Es begann bei einer verregneten Gartenparty. Nach einigen Flaschen Fassbrause und einer Zigarette im Dunkeln fing eine Bekannte an sich über miserable Kinderkonzertangebote zu echauffieren. Uninspiriert sei das meiste, was sie da erlebe, und vor allem so unnötig heruntergekürzt. Fast noch schlimmer in dieser ganzen Sache, so fiel uns aber nach und nach auf (außerdem auch bei Schul- und Erwachsenenkonzerten): Warum muss bei diesen Abenden, gerade bei Vermittlungskonzerten, eigentlich alles immer „mal anders“ sein? Diese Worte sind wie eine Krankheit, die sich durch die Konzerttitel frisst, sich an ihnen fest- und alles, was Inhalt sein könnte, aus ihnen heraussaugt. Verbale Blutegel einer missverstandenen Musikvermittlung.

Ganz weit vorne bei dieser Methode mit dabei ist die Kölner Philharmonie, die eine komplette Reihe unter dem Titel „Klassik mal anders“ ins Leben gerufen hat, wo es dann im Grunde ganz normale Mottokonzerte zu hören gibt – Landschaften mit Strawinsky, Weihnachten mit Mozart, Vivaldi, Monteverdi und Rutter, Wasser mit Mendelssohn, Debussy und Britten –, allerdings mit dem Versprechen, dass hier irgendwie alles mal ganz „anders“ sei, als das Publikum das vermeintlich erwartet. In Dresden gibt es aktuell „Figaros Hochzeit mal anders“, in der Neuen Philharmonie Westfalen den „Totensonntag mal anders“, in Mannheim „B-A-C-H mal anders“, in Karlsruhe „Beethoven mal anders“, an der Grazer Oper „Humperdinck, einmal anders“, zudem ohne lange suchen zu müssen: „Orgel mal anders“ in Euskirchen, „Oper mal anders“ als eigenes Projekt eines Solisten auf Tour, es gibt einen „Chor mal anders“, „Geige mal anders“, „Harfe mal anders“ und so weiter und so fort.
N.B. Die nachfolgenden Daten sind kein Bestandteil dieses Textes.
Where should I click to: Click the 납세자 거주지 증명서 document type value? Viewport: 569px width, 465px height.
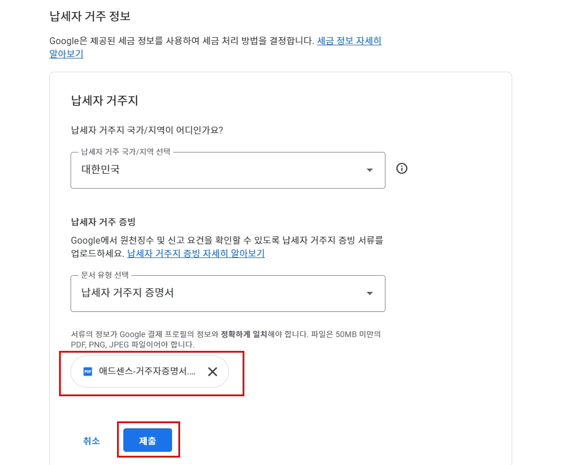pos(127,293)
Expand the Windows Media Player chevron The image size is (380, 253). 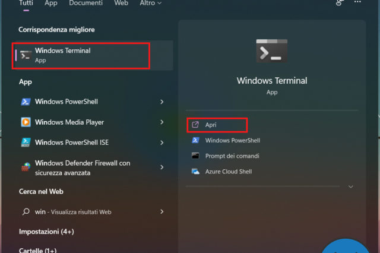coord(162,122)
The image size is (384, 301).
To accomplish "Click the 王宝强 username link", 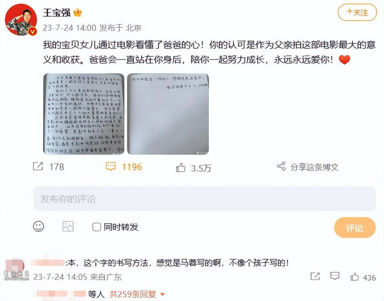I will (x=57, y=13).
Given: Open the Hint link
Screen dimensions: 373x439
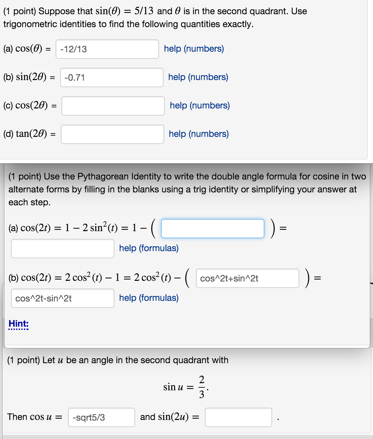Looking at the screenshot, I should point(18,323).
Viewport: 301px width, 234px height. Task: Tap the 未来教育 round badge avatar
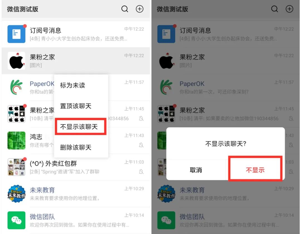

Mal davon abgesehen, dass ich mich als Zuhörerin, die gerne ernst genommen werden möchte, von solchen Titeln schon immer schleimig angebiedert gefühlt habe (was auch für Jugendliche gelten dürfte, die genauso ernst genommen werden möchten), ist der Reflex der Veranstalter hinter diesen Verzweiflungsformulierungen eigentlich verständlich: Man möchte Menschen dazu bringen, sich etwas anzusehen, was sie sich, wie man glaubt, sonst nie ansehen würden. Man glaubt zudem, dass das so sei, weil diese Menschen eine grundlegende Abneigung und Vorurteile gegenüber der Sache haben, für die man sie gewinnen will. Also wirbt man mit: „Das hier ist ein Konzert, aber keine Angst: Es ist ganz, ganz anders, als du das erwartest – es wird dir nämlich gefallen!“ Und in diesem Moment ist die semantische Falle schon längst zugeschnappt.